Analyzing mental stress in Indian students through advanced machine learning and wearable technologies.
Journal:
Scientific reports
Published Date:
Jul 1, 2025
Abstract
Mental stress is a prevalent issue in modern society, and detecting and classifying it accurately is crucial for effective interventions and treatment plans. This study aims to compare various machine learning (ML) algorithms for detecting mental stress using wearable physiological signal data and proposes a novel model that is automatic, high-performing, low-cost, and with lower time and computation complexity. The proposed model was trained and tested on a dataset of 200 participants, which involves applying four different stressors.

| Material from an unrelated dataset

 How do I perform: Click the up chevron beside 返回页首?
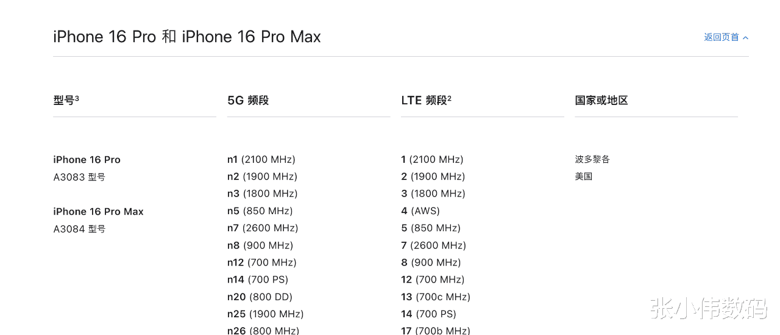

Nine ML algorithms were investigated for both multivariate and univariate features. The physiological data was collected using a novel device developed using an Arduino microcontroller and low-cost sensors such as ECG, GSR, and ST sensors. The findings reveal that the suggested model detects mental stress with an accuracy of 96.17%, with the XGBoost method outperforming other algorithms in multivariate analysis. Univariate feature analysis found that XGBoost regularly demonstrated good accuracy, showing its dependability for detecting mental stress. The novel device created using low-cost sensors and automatic, high-performing algorithms is an effective and accessible tool for mental stress detection. Additionally, benchmark dataset validation (SWELL-KW, WESAD) confirmed the model's robustness with accuracies of 92.38% and 94.21% respectively. A real-time pilot test on ten new participants utilizing the developed device validated the model's practical value, with 97.5% classification accuracy and low latency. This study provides insights into the most effective ML algorithms for mental stress detection and creates a comprehensive and reliable resource for future research.